More than 10,000 puppy mills in the U.S. sell to pet stores and over the Internet, said Stephanie Schain, of Washington, D.C., director of the Humane Society’s Stop Puppy Mills campaign. Buyers should visit the facility and see how animals are treated, she said.

‘‘Generally people who are buying the puppies have no idea about the cruelty their money is going to sustain,” Schain said.

Haisley described a devastating scene in Tennessee. Dogs were found dead from gunshot wounds, Haisley said. Dead puppies lay near their mothers in a breeding area.

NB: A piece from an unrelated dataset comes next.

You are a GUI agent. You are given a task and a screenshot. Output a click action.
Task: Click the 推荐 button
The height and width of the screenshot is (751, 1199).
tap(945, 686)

In one nursing trailer, 90 percent of the dogs ‘‘had no water and any food they had was rotten,” said Haisley. He described ‘‘a sea of 450 adults...living in overcrowded rabbit hutches, with wire floors, so their legs popped through,” breaking and cutting them.

Patricia Adkisson, owner of the Tennessee property and two-man operation, has not been charged with any crimes. She surrendered the animals to the Humane Society last week.

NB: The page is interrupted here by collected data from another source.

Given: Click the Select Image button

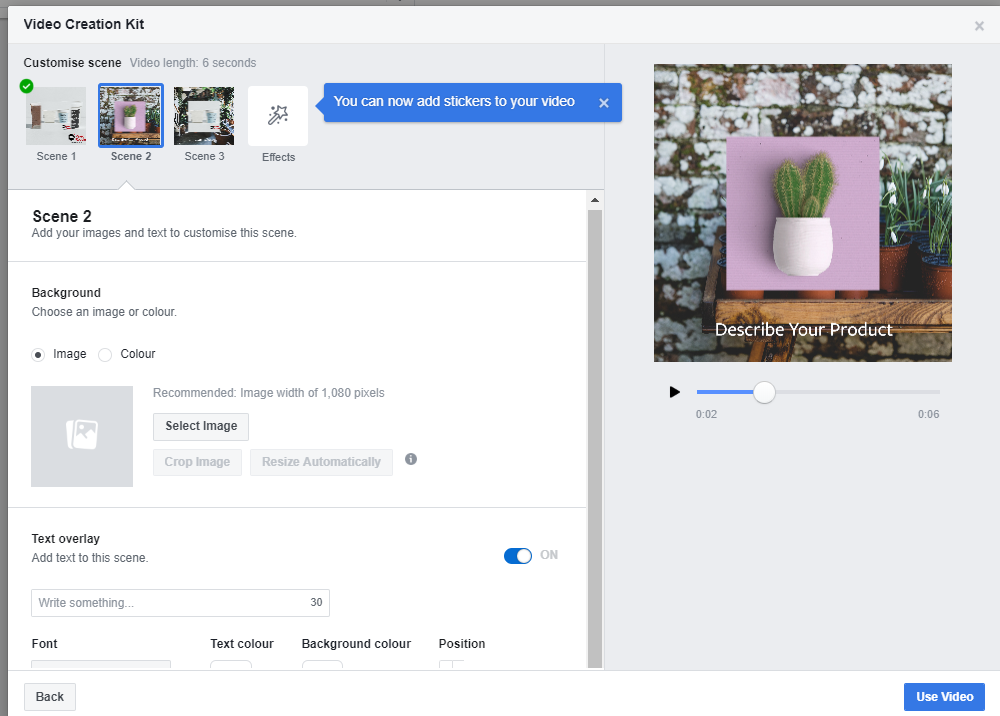Looking at the screenshot, I should (201, 426).
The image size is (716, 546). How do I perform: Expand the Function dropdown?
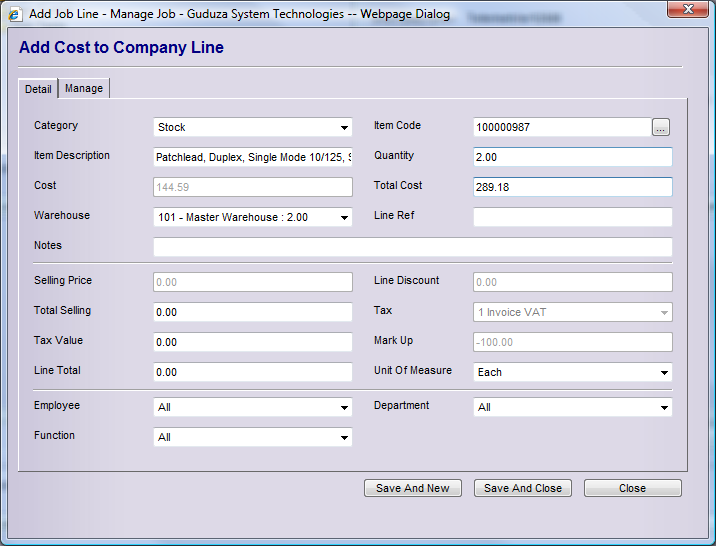point(253,438)
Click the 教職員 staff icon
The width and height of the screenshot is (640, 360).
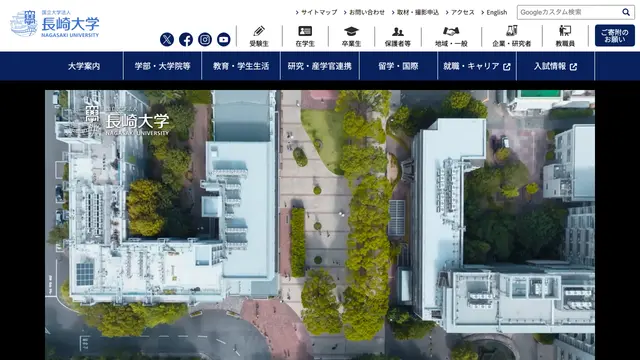pyautogui.click(x=565, y=31)
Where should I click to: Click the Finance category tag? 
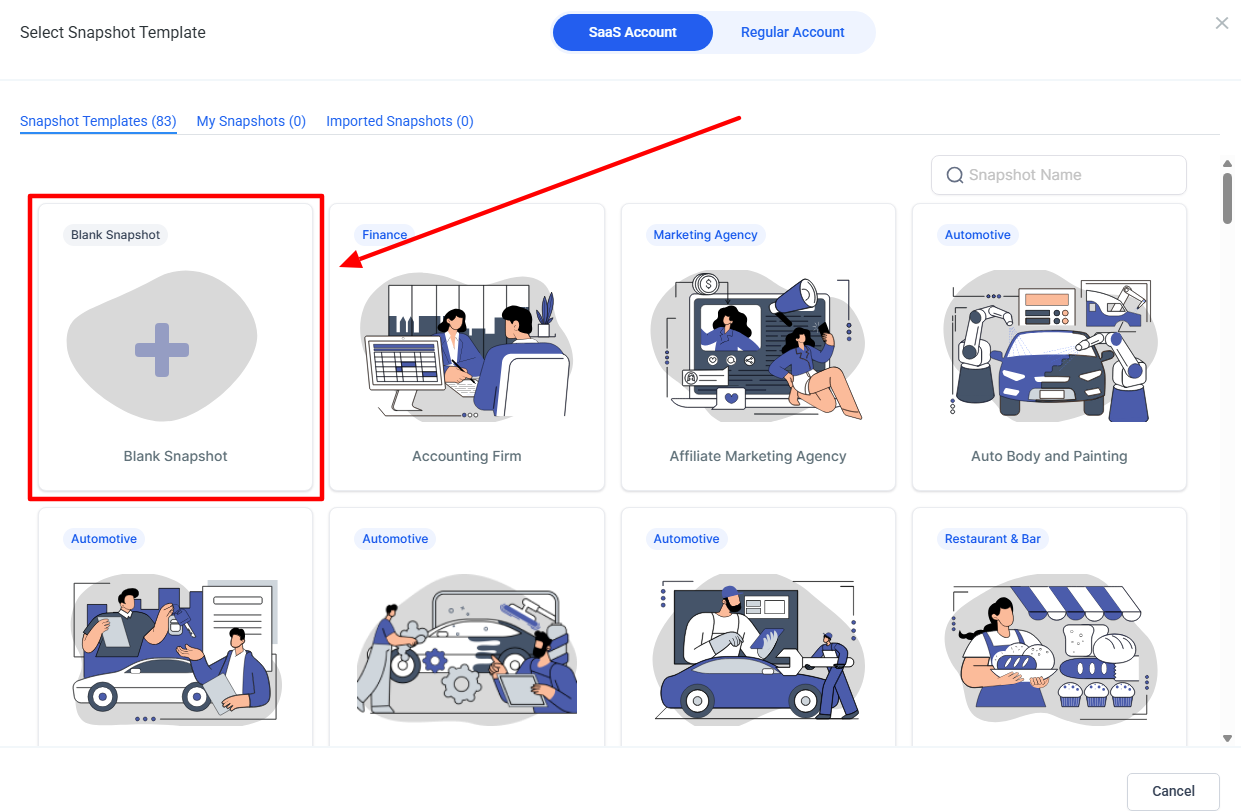tap(384, 235)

Adkisson, who could not be reached for comment, was charged in 1998 with 253 counts of animal neglect and cruelty and one count of tampering with evidence following another raid on her property, according to court records. Convictions in three counts of animal cruelty were overturned in 2001 after an appellate court found problems related to a search warrant and gathering of evidence.